Recipe: Tomato Pumpkin Soup


Despite highs still clinging to the 90's, the sight of Halloween and Fall decor everywhere, along with the amazing harvest super moon, has got me in the spirit of the season.  I love Autumn.  Hands down my favorite season.  And while I'm not opposed to eating soup even when it's blazing in the 100's, it just is that much better when at least the thought of cooler weather is at hand.  Eventually I'll make it further North and enjoy true Autumn, colored leaves and all, but until then I'll just think happy, cool, crisp thoughts.

So Fall typically means pumpkin recipes.  I love pumpkin recipes, but that usually means desserts, and I'm trying to behave somewhat.  Save up my calories for the revelries to come, if you will.  However, in the last couple years I've found I can add pumpkin to some different savory dishes with excellent results.  While you don't really taste the pumpkin in some of them, it gives an added heartiness that keeps me feeling fuller than I might have otherwise.

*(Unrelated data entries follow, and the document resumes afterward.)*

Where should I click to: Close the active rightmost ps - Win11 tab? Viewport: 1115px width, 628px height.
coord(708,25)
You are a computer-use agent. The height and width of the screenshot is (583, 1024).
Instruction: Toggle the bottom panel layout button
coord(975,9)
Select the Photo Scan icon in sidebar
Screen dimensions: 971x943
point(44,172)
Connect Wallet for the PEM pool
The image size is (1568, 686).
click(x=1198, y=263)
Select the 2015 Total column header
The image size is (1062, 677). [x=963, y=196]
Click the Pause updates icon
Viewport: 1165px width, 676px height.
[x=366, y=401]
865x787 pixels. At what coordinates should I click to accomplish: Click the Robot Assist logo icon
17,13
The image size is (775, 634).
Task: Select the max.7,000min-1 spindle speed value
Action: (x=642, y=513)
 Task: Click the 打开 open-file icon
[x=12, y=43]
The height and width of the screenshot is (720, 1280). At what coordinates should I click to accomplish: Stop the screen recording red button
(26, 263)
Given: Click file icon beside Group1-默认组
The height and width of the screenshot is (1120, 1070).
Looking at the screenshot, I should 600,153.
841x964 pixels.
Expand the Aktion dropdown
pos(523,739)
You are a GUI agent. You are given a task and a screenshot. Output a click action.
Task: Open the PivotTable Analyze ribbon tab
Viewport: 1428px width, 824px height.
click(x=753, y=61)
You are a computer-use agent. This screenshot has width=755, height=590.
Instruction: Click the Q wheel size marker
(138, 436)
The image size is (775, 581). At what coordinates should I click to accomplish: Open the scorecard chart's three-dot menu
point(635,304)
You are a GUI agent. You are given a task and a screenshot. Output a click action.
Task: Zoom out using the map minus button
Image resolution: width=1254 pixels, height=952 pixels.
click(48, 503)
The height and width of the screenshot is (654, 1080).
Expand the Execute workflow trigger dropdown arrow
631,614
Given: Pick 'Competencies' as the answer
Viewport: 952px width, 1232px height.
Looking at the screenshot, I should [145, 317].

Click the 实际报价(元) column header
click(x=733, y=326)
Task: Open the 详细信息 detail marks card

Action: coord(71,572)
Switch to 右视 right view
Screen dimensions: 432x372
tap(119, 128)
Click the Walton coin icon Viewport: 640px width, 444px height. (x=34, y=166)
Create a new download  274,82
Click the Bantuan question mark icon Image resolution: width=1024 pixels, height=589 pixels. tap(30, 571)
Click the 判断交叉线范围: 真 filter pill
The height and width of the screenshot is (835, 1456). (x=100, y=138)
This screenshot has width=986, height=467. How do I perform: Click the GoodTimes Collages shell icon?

This time, I thought I'd put it in soup.  Tomato soup.  I only started liking the stuff recently, and  never out of a can.  Canned stuff tastes like ketchup to me, and I really, really dislike ketchup.  This is more akin to pasta sauce turned soup.  With pesto as the prime seasoning, this soup was rich and filling without the calories that creamy soups tend to have.  I served it up with some cornbread, and it was excellent.

Now, as far as ingredients go, I just use canned.  I haven't reached the point of making my own tomato sauce yet, but maybe eventually.  It would definitely kick this recipe up a notch, but the nice thing about canned is it's cheap and convenient.  The special ingredient, pesto, is probably the biggest investment (which is still only a couple bucks), but you only need a little, and can use the rest as either a sauce as intended, or to flavor other recipes.  I love having it around.

The best part of this recipe isn't even how ridiculously cheap it is to make.  It's the ease and speed of it's creation.  It's ready to eat in less than 20 minutes, and can sit at a low heat for a while if need be.  I just turned my burner to the lowest I could and let it sit while cornbread cooked.  Here's the recipe:

2 29 oz cans Tomato Sauce (+1 can full of water)
1 15 oz can Pumpkin Puree
1 cup Milk
1 1/2 tbsp Pesto
1/2 tsp Celery Salt
1/2 tsp Sage
Salt and Pepper to taste

Put all ingredients in a large pot, and bring to a simmer on medium high heat.  Reduce heat to medium low, and allow to simmer for 10 to 15 minutes.  Serve and enjoy.